In 2016, Yale received an anonymous gift of $50 million toward the planned renovation of the Hall of Graduate Studies, a project that is projected to transform the historic structure into a central home for humanities education and scholarship on Yale’s campus. In addition to supporting the facility’s restoration, the donation will establish a permanent endowment to support humanities programming with an emphasis on teaching, intellectual life and events that will attract visiting scholars from around the world.
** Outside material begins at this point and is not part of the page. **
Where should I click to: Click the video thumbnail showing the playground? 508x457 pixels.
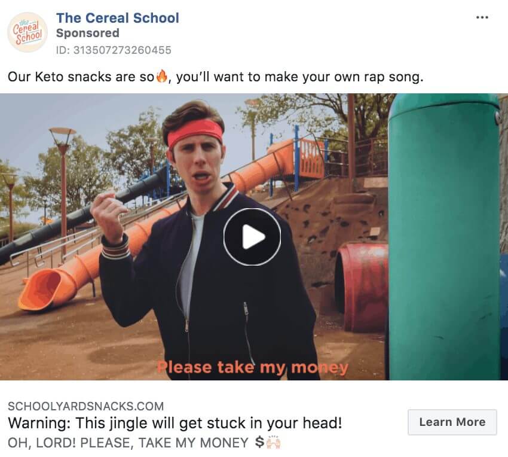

This new gift adds to the $25 million contribution from Lisbet Rausing and Peter Baldwin ’78 announced in March 2015, which will name the building’s central tower for David Swensen, Yale’s Chief Investment Officer.

“Yale has so many outstanding departments and programs in the humanities, and bringing a core group of them into one building at the heart of campus will make them even stronger,” said President Peter Salovey ’86 Ph.D. in January 2016 when the $50 million gift was announced.

The class of 2024 will be the inaugural class for both the Schwarzman Center and the new humanities hub on York Street. These additions are particularly special since the historic Commons dining hall has been closed since 2018 to accommodate the construction of the Schwarzman Center. The classes of 2022 and 2023 did not get to experience Commons, a dining hall that could fit all undergraduate students, but it will once again be open for the class of 2024.